How to migrate your Ruby app from OpenSearch to Elasticsearch

A guide to migrate a Ruby codebase from the OpenSearch client to the Elasticsearch client.

The OpenSearch Ruby client was forked from the Elasticsearch Ruby Client in version 7.x, so the codebases are relatively similar. This means when migrating a Ruby codebase from OpenSearch to Elasticsearch, the code from the respective client libraries will look very familiar. In this blog post, I'm going to show an example Ruby app that uses OpenSearch and the steps to migrate this code to Elasticsearch.
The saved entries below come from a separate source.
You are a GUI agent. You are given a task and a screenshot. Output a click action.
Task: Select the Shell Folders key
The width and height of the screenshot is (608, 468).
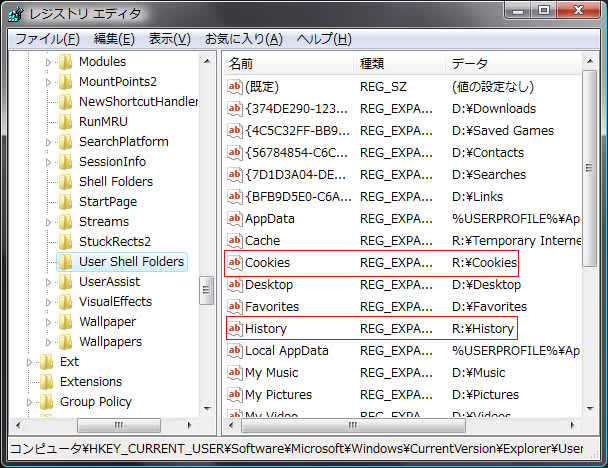click(x=115, y=182)
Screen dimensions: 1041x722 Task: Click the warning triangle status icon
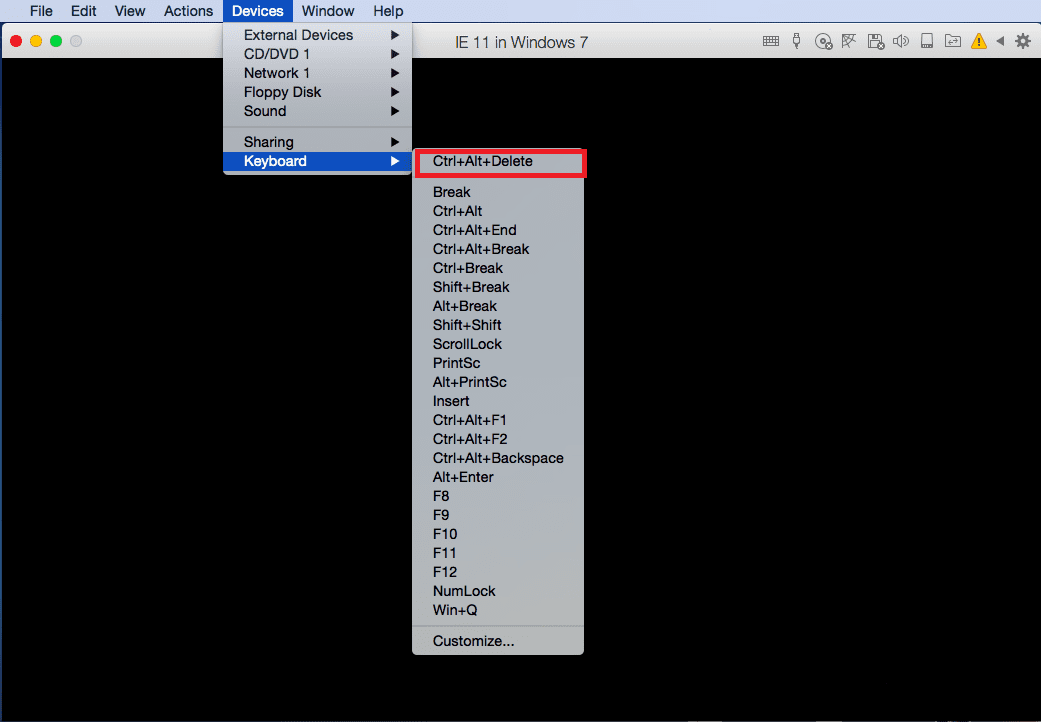[979, 41]
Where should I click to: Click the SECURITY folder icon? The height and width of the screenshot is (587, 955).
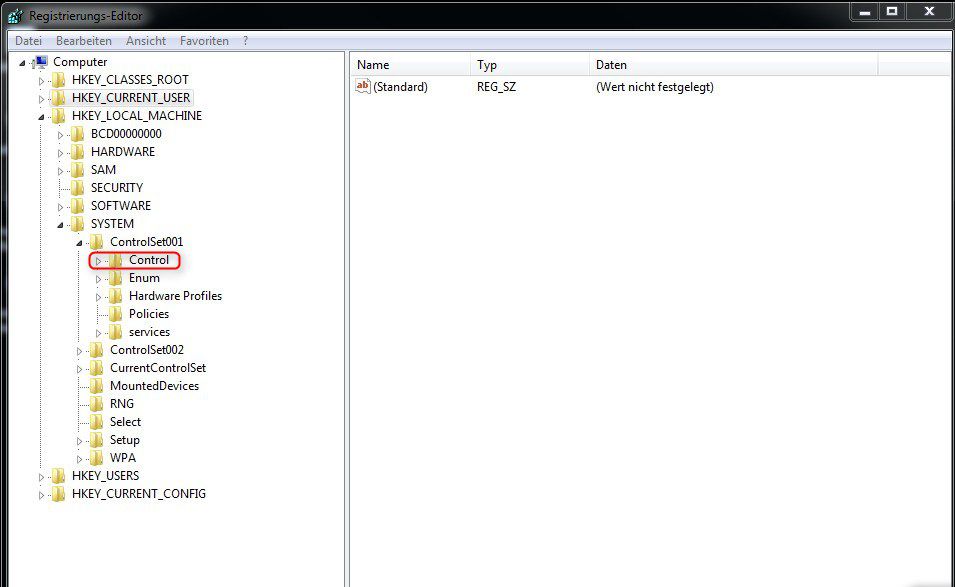point(77,188)
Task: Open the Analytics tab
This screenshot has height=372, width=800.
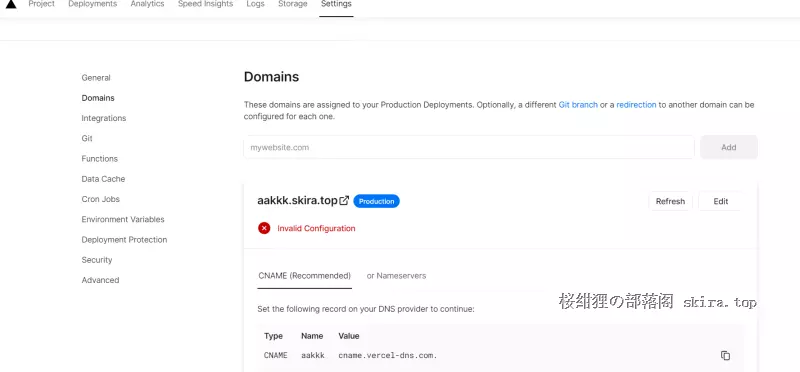Action: [x=147, y=4]
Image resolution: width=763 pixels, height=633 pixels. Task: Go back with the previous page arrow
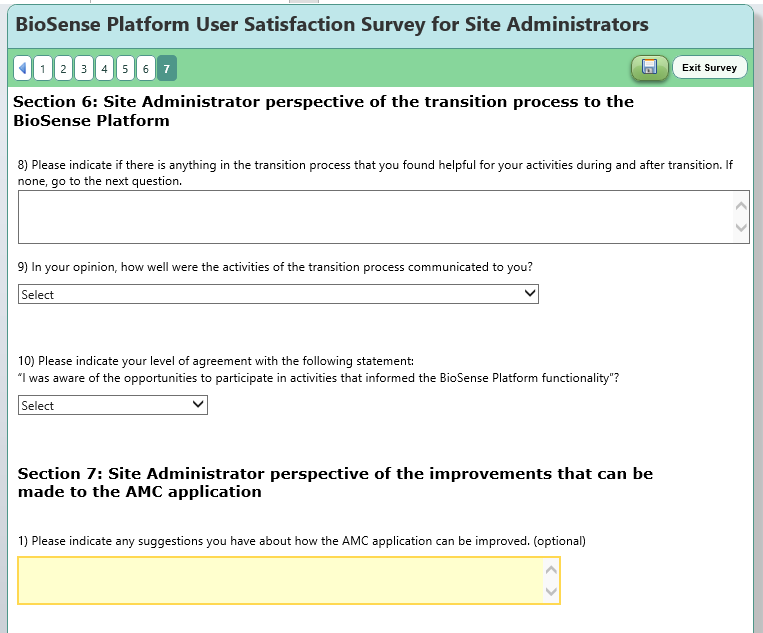click(22, 68)
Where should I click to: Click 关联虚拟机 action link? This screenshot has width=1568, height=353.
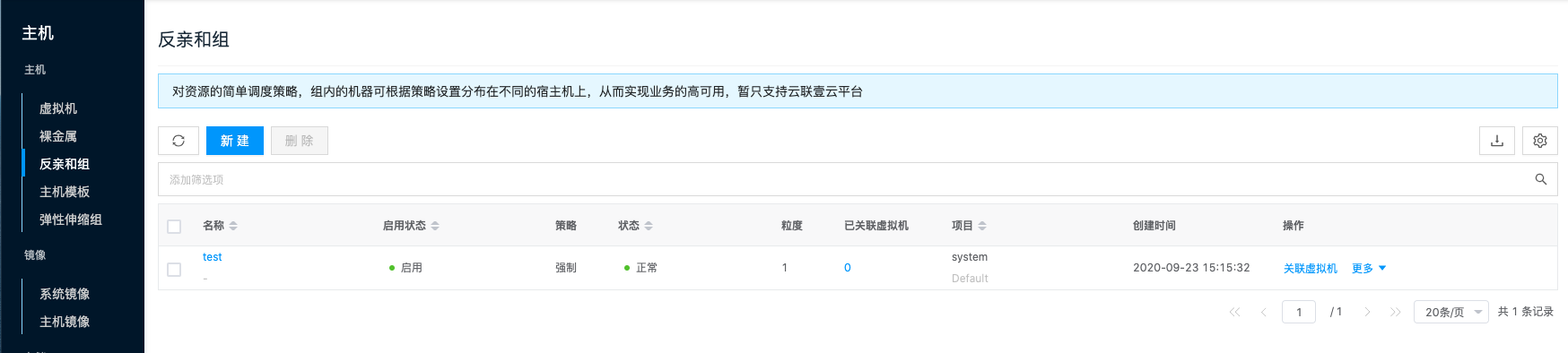[x=1310, y=268]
Both clients are released under the popular Apache License 2.0, so they're open source and free software. Elasticsearch's license was recently updated and the core of Elasticsearch and Kibana are published under the OSI approved Open Source license AGPL since version 8.16.

Versions

One consideration when migrating is which version of Elasticsearch is going to be used. We recommend using the latest stable release, which at the time of writing this is 8.17.0. The Elasticsearch Ruby Client minor versions follow the Elasticsearch minor versions. So for Elasticsearch 8.17.x, you can use version 8.17.x of the Ruby gem.

OpenSearch was forked from Elasticsearch 7.10.2. So the APIs may have changed and different features could be used on either. But that's out of scope for this post, and I'm only going to look into the most common operations in an example app.
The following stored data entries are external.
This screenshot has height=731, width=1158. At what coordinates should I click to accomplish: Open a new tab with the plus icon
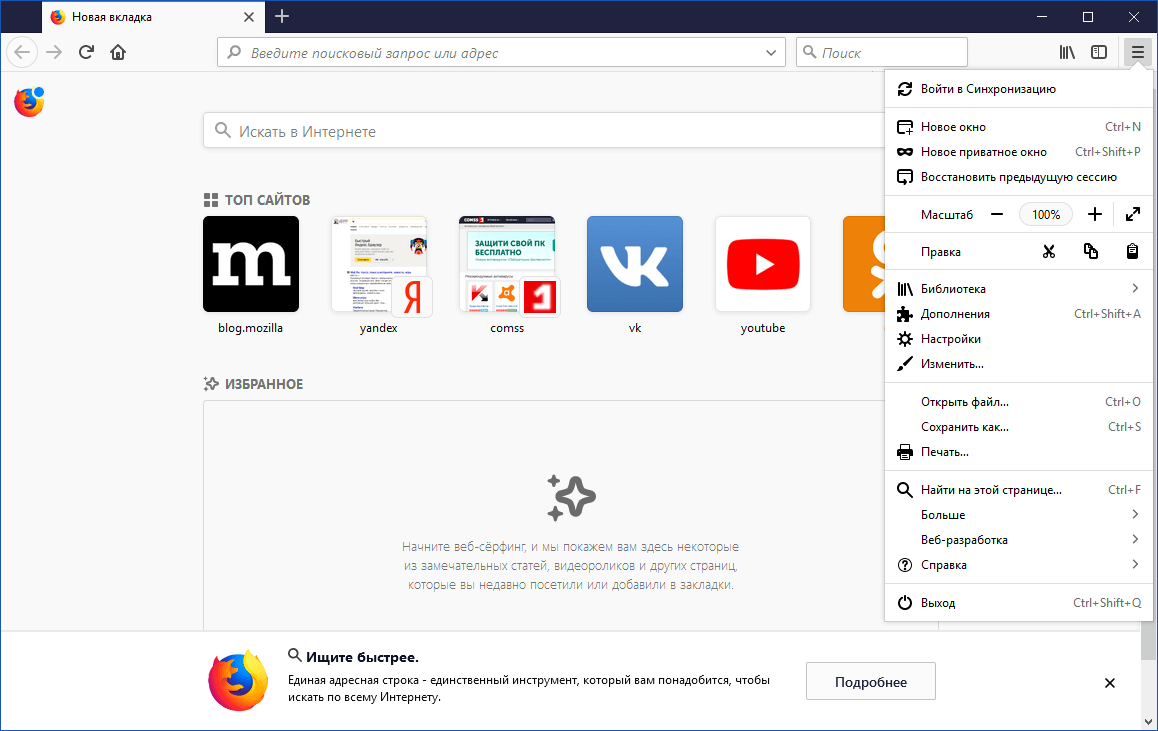(282, 16)

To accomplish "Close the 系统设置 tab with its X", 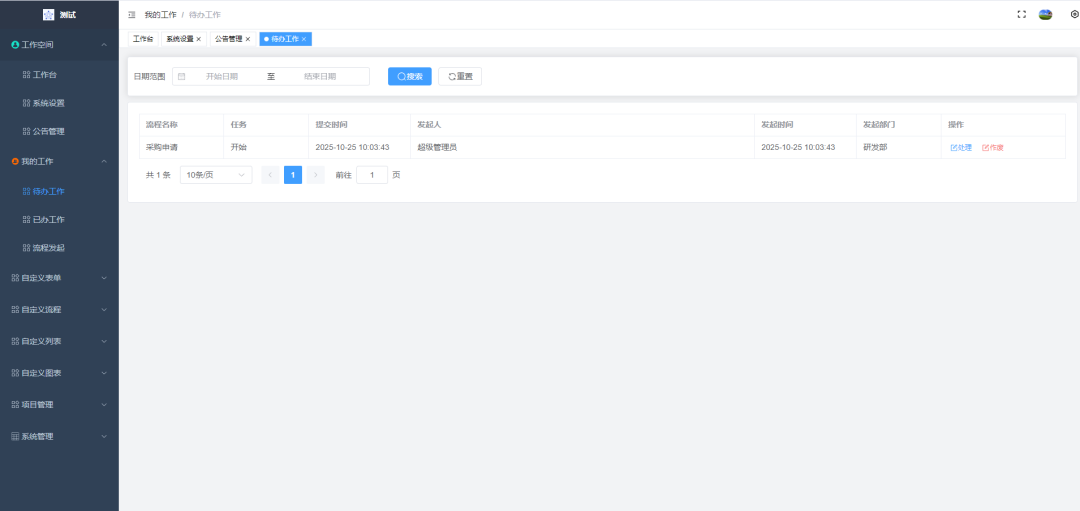I will 199,39.
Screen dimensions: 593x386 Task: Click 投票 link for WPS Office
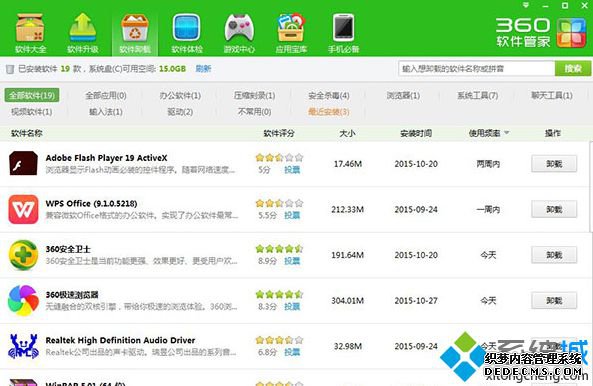click(292, 215)
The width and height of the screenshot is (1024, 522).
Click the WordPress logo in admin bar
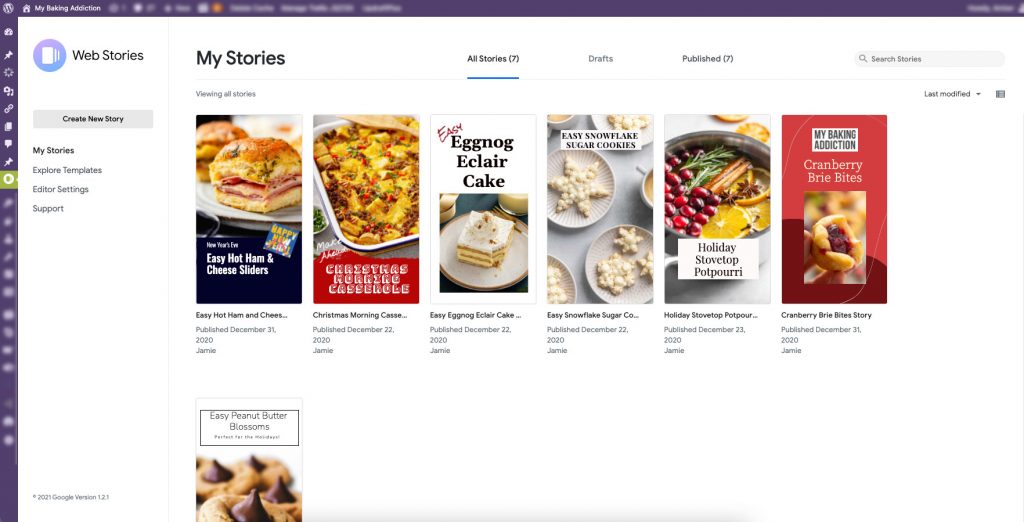(9, 8)
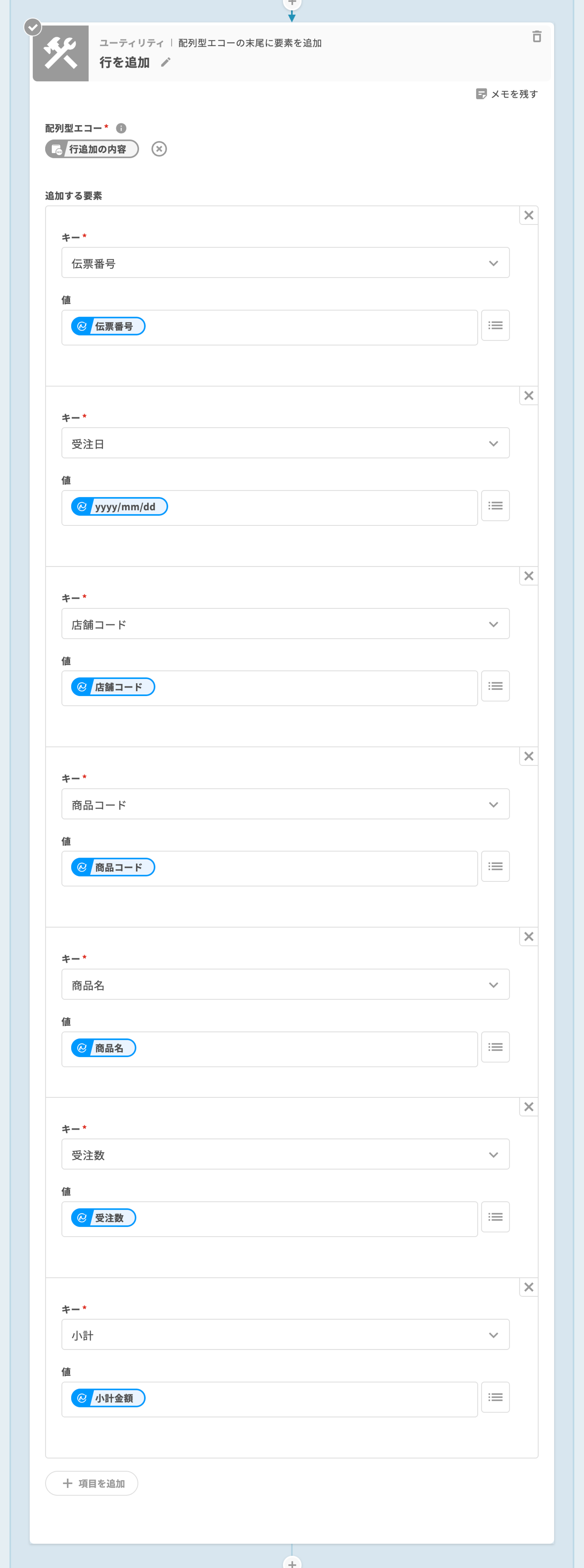Open list picker beside 商品名 value
Screen dimensions: 584x1568
(495, 1047)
For Ruby on Rails, you can use the official Elasticsearch client, or the Rails integration libraries. We recommend migrating to the latest stable version of Elasticsearch and client respectively. The elasticsearch-rails gem version 8.0.0 support Rails 6.1, 7.0 and 7.1 and Elasticsearch 8.x.

The code

For this example, I followed the steps to install OpenSearch from a tarball. After downloading and extracting the tarball, I needed to set an initial admin password which I'm going to use later to instantiate the client.
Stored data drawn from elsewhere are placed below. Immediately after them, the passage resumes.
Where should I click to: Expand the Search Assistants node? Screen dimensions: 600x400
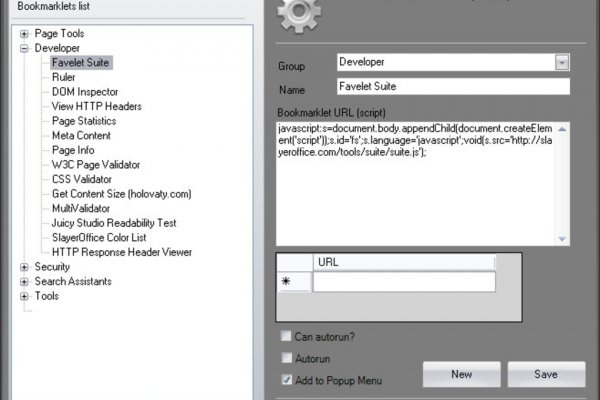pos(24,282)
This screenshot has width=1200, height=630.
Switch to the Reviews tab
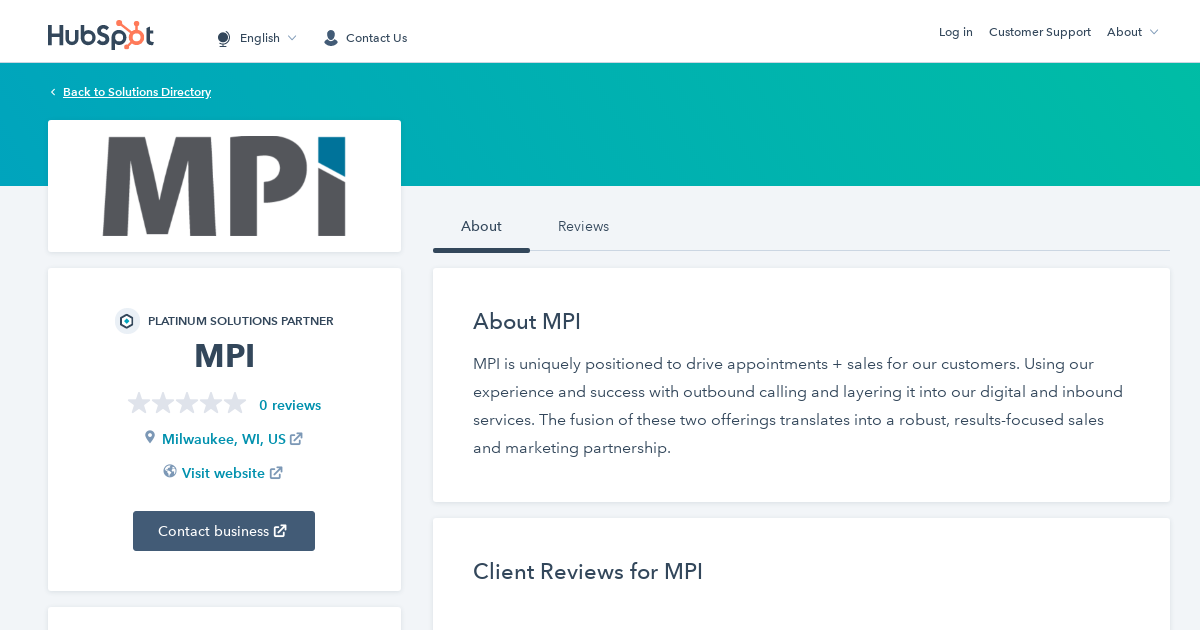[583, 227]
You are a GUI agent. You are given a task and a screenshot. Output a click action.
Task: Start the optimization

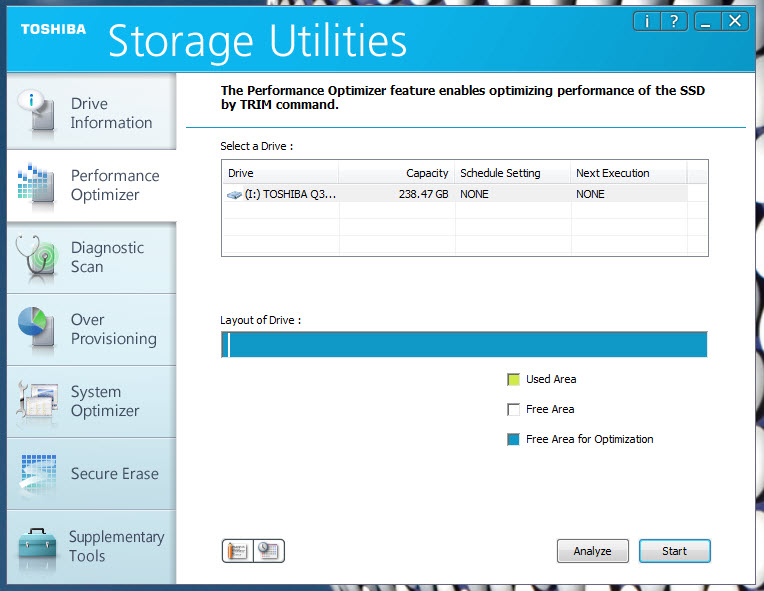tap(674, 551)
I created a directory with a Gemfile that looks like this:

source 'https://rubygems.org'

gem 'opensearch-ruby'

After running bundle install, the gem is installed for my project. This installed opensearch-ruby version 3.4.0 and the version of OpenSearch I'm running is 2.18.0. I wrote the code in an example_code.rb file in the same directory. The initial code in this file is the instantiation of an OpenSearch client:

require 'opensearch'

client = OpenSearch::Client.new(
  host: 'https://localhost:9200',
  user: 'admin',
  password: ENV['OPENSEARCH_INITIAL_ADMIN_PASSWORD'],
  transport_options: { ssl: { verify: false } }
)

The transport option ssl: { verify: false} parameter is being passed as per the user guide to make things easier for testing. In production, this should be set up depending on the deployment of OpenSearch.

Since version 2.12.0 of OpenSearch, the OPENSEARCH_INITIAL_ADMIN_PASSWORD environment variable must be set to a strong password when running the install script. Following the steps to install OpenSearch from a tarball, I exported the variable in my console and now it's available for my Ruby script.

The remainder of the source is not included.